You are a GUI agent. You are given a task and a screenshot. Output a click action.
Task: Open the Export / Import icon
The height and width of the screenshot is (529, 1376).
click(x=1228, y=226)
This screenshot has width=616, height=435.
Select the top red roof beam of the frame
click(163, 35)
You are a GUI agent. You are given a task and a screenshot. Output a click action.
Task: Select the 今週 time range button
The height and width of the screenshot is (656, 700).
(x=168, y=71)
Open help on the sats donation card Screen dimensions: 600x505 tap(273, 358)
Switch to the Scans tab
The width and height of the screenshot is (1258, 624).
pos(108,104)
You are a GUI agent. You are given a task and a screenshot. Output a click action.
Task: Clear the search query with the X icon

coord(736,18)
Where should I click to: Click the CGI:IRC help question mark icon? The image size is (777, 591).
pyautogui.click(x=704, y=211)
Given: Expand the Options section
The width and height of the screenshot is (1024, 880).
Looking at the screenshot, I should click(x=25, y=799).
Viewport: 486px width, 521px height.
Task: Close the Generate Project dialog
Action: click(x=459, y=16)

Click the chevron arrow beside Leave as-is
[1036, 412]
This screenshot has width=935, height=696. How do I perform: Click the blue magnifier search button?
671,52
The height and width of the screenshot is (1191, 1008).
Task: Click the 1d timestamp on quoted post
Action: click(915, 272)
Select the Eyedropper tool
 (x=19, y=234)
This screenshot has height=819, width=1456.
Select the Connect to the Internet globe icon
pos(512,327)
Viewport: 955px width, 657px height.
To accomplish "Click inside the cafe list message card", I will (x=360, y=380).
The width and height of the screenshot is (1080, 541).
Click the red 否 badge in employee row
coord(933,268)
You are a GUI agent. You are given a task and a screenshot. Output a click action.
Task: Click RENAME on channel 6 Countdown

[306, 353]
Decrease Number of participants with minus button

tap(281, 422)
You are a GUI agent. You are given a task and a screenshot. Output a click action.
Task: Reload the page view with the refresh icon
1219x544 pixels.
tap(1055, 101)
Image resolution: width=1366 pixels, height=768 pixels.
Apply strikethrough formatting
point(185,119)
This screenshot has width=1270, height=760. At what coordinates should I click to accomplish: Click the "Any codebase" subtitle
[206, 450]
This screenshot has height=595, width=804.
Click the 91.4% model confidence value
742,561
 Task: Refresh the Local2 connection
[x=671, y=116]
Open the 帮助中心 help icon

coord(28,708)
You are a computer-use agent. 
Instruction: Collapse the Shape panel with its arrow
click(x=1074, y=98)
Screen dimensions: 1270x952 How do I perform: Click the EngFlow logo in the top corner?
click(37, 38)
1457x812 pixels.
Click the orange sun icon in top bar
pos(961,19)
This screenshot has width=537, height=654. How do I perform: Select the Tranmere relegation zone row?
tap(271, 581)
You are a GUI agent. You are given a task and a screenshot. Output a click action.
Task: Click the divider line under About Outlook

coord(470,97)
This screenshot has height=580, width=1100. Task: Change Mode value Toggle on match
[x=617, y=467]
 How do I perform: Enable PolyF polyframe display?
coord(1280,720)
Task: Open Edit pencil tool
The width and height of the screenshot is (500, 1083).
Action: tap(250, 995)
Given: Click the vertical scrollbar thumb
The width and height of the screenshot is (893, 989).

--------------------------------------------------

*TASK DESCRIPTION:*
All records shown above are to be reproduced without any alteration.

*TASK RESPONSE:*
You are a GUI agent. You are given a task and a screenshot. Output a click action.
Task: Open the Export / Import icon
The height and width of the screenshot is (529, 1376).
click(x=1228, y=226)
This screenshot has width=616, height=435.
Select the top red roof beam of the frame
click(163, 35)
You are a GUI agent. You are given a task and a screenshot. Output a click action.
Task: Select the 今週 time range button
The height and width of the screenshot is (656, 700).
(x=168, y=71)
Open help on the sats donation card Screen dimensions: 600x505 tap(273, 358)
Switch to the Scans tab
The width and height of the screenshot is (1258, 624).
pos(108,104)
You are a GUI agent. You are given a task and a screenshot. Output a click action.
Task: Clear the search query with the X icon

coord(736,18)
Where should I click to: Click the CGI:IRC help question mark icon? The image size is (777, 591).
pyautogui.click(x=704, y=211)
Given: Expand the Options section
The width and height of the screenshot is (1024, 880).
Looking at the screenshot, I should click(x=25, y=799).
Viewport: 486px width, 521px height.
Task: Close the Generate Project dialog
Action: click(x=459, y=16)

Click the chevron arrow beside Leave as-is
[1036, 412]
This screenshot has width=935, height=696. How do I perform: Click the blue magnifier search button?
671,52
The height and width of the screenshot is (1191, 1008).
Task: Click the 1d timestamp on quoted post
Action: click(915, 272)
Select the Eyedropper tool
 (x=19, y=234)
This screenshot has height=819, width=1456.
Select the Connect to the Internet globe icon
pos(512,327)
Viewport: 955px width, 657px height.
To accomplish "Click inside the cafe list message card", I will (x=360, y=380).
The width and height of the screenshot is (1080, 541).
Click the red 否 badge in employee row
coord(933,268)
You are a GUI agent. You are given a task and a screenshot. Output a click action.
Task: Click RENAME on channel 6 Countdown

[306, 353]
Decrease Number of participants with minus button

tap(281, 422)
You are a GUI agent. You are given a task and a screenshot. Output a click action.
Task: Reload the page view with the refresh icon
1219x544 pixels.
tap(1055, 101)
Image resolution: width=1366 pixels, height=768 pixels.
Apply strikethrough formatting
point(185,119)
This screenshot has width=1270, height=760. At what coordinates should I click to accomplish: Click the "Any codebase" subtitle
[206, 450]
This screenshot has height=595, width=804.
Click the 91.4% model confidence value
742,561
 Task: Refresh the Local2 connection
[x=671, y=116]
Open the 帮助中心 help icon

coord(28,708)
You are a computer-use agent. 
Instruction: Collapse the Shape panel with its arrow
click(x=1074, y=98)
Screen dimensions: 1270x952 How do I perform: Click the EngFlow logo in the top corner?
click(37, 38)
1457x812 pixels.
Click the orange sun icon in top bar
pos(961,19)
This screenshot has width=537, height=654. How do I perform: Select the Tranmere relegation zone row?
tap(271, 581)
You are a GUI agent. You are given a task and a screenshot. Output a click action.
Task: Click the divider line under About Outlook

coord(470,97)
This screenshot has height=580, width=1100. Task: Change Mode value Toggle on match
[x=617, y=467]
 How do I perform: Enable PolyF polyframe display?
coord(1280,720)
Task: Open Edit pencil tool
The width and height of the screenshot is (500, 1083).
Action: tap(250, 995)
Given: Click the vertical scrollbar thumb
The width and height of the screenshot is (893, 989).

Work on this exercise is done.